1924 ve 1961 Anayasalarıyla düzenlenmiş bir çok hakların, büyük çoğunlukla kabul edilen 1982 Anayasasıyla ortadan kaldırıldığı anayasamız yürürlüktedir. Bu anayasanın en büyük zararı yeni siyasi partiler kanunu ve seçim kanunları düzenlemesiyle yaşanmıştır. Seçmen temsil kabiliyeti gittikçe eritilerek milyonlarca seçmenin tercihi yok sayılan seçimler yapılmaktadır. Yapılan yasal düzenlemeler ile siyasetin finansmanı sürekli artış göstererek yükselmiştir. Devlet hazinesinden seçim barajını geçen siyasi partilere sandalyesine bağlı olarak yüksek paralar verip gereksiz şatafatlı seçim kampanya masrafları yapılmasına, lüks parti binaları inşa edilmesine zemin hazırlanmıştır. Siyasi partilerin bu harcamaları, vekil adaylarından yüksek başvuru ücreti alınmasını, adayların çok para harcamasını da körüklemiştir.
Zaman zaman her hükümet döneminde iktidar partileri ve muhalefet partileri de siyasi partiler kanununu ile seçim kanununun mutlaka değişmesi gerektiği ve siyaset kurumu ve siyasetçilerin harcamalarının disiplin altına alınarak bir çok ülkede olduğu gibi sınırlanması gerektiği dillendirilmesine rağmen bu konuda hiçbir yol alınmamıştır. Çünkü meclise giren parti ve vekillerimiz kendi dönemlerinde bu değişikliklerin yapılmasını istememektedir. Halen de bu yasaların değişmesi ile ilgili meclisteki partilerden ses çıkmamaktadır. Kamuoyunda gündem yaratıp sanki vatandaş anayasa yapıyormuş gibi çağrı ve toplantılar yapılarak mevcut anayasanın değiştirilmesi arzulanmaktadır. 1987 yılından 2010 yılına kadar 133 maddesi değişen anayasanın değişmesi gereken maddeleri neden aynı yöntemle Mecliste değişmez? Meclis iç tüzüğü 93 ve 94’ncü maddelerinde anayasanın değiştirilmesi usulü tanımlanmış ve bu yetki TBMM’ye verilmiştir. Ayrıca anayasanın 69. Maddesinin değiştirilen son fıkrasıyla …siyasi partilerin ve adayların seçim harcamaları ve usulleri anayasal çerçevede kanunla düzenlenir denmektedir. Bu iki kuralda zikredildiği gibi anayasayı Meclis düzenler ve değiştirir, seçim harcamaları kanunla düzenlenir denmektedir.

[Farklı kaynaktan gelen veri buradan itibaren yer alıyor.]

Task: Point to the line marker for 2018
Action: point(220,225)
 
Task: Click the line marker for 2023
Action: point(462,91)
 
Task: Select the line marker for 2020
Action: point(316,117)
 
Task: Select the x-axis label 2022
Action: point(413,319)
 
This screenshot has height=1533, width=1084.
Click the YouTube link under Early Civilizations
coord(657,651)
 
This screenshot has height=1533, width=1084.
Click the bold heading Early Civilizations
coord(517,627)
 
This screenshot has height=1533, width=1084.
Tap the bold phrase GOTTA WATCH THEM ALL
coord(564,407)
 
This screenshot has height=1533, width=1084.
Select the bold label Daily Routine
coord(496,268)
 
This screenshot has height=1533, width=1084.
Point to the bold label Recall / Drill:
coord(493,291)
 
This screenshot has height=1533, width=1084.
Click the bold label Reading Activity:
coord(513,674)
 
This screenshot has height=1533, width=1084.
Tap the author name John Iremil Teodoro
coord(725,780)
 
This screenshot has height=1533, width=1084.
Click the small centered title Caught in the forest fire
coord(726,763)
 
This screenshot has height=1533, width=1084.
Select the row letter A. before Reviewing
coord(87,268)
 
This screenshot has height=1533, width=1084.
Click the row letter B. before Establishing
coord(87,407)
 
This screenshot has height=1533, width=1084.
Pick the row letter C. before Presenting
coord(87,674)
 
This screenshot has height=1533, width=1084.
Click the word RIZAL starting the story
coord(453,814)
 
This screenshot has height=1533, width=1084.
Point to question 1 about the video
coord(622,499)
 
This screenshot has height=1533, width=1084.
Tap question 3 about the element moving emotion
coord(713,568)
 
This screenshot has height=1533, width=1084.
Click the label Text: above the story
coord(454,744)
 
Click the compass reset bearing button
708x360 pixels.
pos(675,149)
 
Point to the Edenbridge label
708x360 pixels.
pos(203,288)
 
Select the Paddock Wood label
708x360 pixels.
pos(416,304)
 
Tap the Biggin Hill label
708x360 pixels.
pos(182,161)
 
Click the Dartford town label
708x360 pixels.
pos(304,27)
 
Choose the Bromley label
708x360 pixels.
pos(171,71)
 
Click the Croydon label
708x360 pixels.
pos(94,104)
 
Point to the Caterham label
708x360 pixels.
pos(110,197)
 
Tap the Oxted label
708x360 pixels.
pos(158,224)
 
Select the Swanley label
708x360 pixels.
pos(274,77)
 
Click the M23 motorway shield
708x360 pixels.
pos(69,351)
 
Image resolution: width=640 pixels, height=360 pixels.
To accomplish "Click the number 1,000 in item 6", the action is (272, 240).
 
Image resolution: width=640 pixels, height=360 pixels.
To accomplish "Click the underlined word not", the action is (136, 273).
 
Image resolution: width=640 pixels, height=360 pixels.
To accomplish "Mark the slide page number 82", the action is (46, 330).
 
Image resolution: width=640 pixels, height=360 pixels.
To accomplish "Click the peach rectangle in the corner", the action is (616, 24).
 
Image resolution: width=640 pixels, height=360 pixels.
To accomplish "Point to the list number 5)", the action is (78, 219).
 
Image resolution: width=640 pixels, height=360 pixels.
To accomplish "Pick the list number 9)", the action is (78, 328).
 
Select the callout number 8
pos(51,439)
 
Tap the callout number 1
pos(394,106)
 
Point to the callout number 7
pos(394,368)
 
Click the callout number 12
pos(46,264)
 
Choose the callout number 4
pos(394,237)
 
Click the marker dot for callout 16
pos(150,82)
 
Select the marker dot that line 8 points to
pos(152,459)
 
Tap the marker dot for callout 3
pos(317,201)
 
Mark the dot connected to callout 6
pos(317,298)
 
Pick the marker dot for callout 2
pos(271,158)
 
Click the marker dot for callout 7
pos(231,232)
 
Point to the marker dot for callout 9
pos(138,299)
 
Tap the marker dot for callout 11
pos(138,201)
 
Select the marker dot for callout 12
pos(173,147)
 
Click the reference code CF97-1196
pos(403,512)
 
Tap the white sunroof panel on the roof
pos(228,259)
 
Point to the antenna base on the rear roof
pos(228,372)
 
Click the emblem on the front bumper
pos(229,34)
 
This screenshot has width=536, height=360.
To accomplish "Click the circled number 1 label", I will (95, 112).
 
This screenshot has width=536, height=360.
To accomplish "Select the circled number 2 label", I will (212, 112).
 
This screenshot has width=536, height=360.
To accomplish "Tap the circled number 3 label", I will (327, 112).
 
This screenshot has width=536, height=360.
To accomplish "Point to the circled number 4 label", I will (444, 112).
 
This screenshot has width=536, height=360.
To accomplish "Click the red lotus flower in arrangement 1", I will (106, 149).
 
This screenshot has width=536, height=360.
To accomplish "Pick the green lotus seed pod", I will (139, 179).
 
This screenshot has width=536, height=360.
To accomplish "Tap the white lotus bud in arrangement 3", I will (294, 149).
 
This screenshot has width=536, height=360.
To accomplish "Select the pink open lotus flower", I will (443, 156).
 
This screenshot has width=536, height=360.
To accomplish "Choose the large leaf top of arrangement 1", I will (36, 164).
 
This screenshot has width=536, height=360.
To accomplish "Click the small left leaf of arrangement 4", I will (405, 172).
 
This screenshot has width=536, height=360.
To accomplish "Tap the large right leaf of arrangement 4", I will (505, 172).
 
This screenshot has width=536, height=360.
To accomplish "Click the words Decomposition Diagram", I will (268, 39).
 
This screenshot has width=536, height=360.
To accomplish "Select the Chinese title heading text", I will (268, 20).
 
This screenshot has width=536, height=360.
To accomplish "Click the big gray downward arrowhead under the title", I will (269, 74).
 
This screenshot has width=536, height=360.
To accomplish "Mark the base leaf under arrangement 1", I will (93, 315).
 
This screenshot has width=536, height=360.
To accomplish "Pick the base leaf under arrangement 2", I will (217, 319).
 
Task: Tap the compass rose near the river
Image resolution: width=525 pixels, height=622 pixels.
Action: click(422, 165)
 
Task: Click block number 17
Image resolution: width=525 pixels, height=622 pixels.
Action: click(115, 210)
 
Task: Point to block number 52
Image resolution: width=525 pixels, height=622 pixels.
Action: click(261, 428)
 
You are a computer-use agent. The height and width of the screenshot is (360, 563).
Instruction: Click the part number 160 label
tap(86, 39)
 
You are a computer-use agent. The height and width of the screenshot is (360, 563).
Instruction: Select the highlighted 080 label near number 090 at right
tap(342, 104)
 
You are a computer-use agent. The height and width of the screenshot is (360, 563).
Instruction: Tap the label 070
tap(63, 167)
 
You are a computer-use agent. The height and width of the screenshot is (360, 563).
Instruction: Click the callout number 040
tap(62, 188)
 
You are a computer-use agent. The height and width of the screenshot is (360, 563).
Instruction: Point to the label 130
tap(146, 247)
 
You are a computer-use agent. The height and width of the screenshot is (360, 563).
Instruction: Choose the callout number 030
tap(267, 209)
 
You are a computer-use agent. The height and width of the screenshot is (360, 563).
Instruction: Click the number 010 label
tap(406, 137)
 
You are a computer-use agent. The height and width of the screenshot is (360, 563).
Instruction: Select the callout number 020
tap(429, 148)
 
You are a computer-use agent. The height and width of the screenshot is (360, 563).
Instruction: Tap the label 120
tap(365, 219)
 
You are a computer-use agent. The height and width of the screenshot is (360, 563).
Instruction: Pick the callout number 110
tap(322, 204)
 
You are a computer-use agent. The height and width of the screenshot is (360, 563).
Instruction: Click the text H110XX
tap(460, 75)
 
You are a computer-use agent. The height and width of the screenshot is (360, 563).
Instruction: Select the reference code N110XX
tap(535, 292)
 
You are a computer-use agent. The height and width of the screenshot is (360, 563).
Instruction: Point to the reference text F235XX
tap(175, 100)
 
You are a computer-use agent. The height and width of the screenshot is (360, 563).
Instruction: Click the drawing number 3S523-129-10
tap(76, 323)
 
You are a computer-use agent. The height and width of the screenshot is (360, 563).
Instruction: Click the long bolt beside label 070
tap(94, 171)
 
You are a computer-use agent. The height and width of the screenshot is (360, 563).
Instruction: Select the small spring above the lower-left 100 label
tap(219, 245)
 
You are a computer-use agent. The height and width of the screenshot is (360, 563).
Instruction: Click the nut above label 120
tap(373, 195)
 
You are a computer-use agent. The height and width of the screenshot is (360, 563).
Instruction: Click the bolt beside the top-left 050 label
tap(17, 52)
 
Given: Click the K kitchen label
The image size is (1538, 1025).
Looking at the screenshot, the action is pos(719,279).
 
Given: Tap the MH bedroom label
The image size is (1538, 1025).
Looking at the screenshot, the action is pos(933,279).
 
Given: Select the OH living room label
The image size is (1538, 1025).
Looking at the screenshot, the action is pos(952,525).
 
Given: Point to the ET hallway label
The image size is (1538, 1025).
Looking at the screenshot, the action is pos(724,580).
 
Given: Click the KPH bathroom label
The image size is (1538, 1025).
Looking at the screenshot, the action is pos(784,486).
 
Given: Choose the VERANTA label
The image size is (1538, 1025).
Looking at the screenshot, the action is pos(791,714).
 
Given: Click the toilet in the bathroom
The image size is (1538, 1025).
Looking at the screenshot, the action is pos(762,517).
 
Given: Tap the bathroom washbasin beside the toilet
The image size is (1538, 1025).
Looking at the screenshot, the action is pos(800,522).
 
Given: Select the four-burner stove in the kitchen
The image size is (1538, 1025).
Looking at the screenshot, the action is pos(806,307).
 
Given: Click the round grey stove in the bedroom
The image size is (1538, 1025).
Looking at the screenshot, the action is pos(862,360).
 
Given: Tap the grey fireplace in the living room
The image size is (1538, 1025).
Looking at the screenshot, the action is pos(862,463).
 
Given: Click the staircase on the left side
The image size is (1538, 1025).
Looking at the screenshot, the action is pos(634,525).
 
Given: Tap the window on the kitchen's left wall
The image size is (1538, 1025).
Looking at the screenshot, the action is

Her konuda gereksiz harcama yapıldığı gibi anayasa platformu adı altında bir çok masraf ve politika yapılmaktadır.
Bir çok maddesi değiştirilen anayasamızın uyum kanunları, üzerinden uzun zaman geçmesine rağmen düzenlenmemiştir. Son birkaç yıldan beri sürekli dillendirilen anayasa değişiklikleri bir türlü tamamlanamamış, hatta birkaç kez referandum dahi yapılmıştır. Maalesef gene uyum yasaları yapılamamıştır. 12 Eylül ile ilgili referandum maddelerinin hangilerinin düzenlendiği ortadadır. Halka sorulmasına rağmen Cumhurbaşkanımızın görev süresi 5 yıl değil, 7 yıl olması gerekir diye yasal düzenleme yapılmıştır. Fotoğrafa bu haliyle bakıldığında Anayasa Platformu çalışmaları ne anlam taşıyacaktır? Yapılan masraf, gündem oluşturmadan öte gitmeyeceğini önümüzdeki günlerde göreceğiz.
Ben de herkes gibi SİYASİ PARTİLER ve SEÇİM KANUNLARINDA, acilen değişmesi gereken düzenlemelerin yapılmasını arzu ediyorum. Bu gerçekleştiği takdirde, siyaset mecrasında akacak ve demokrasi ve anayasa da arzu edilen doğrultuda oluşacaktır. Ancak, iktidar çoğunluğu bu değişikliği yapamaz.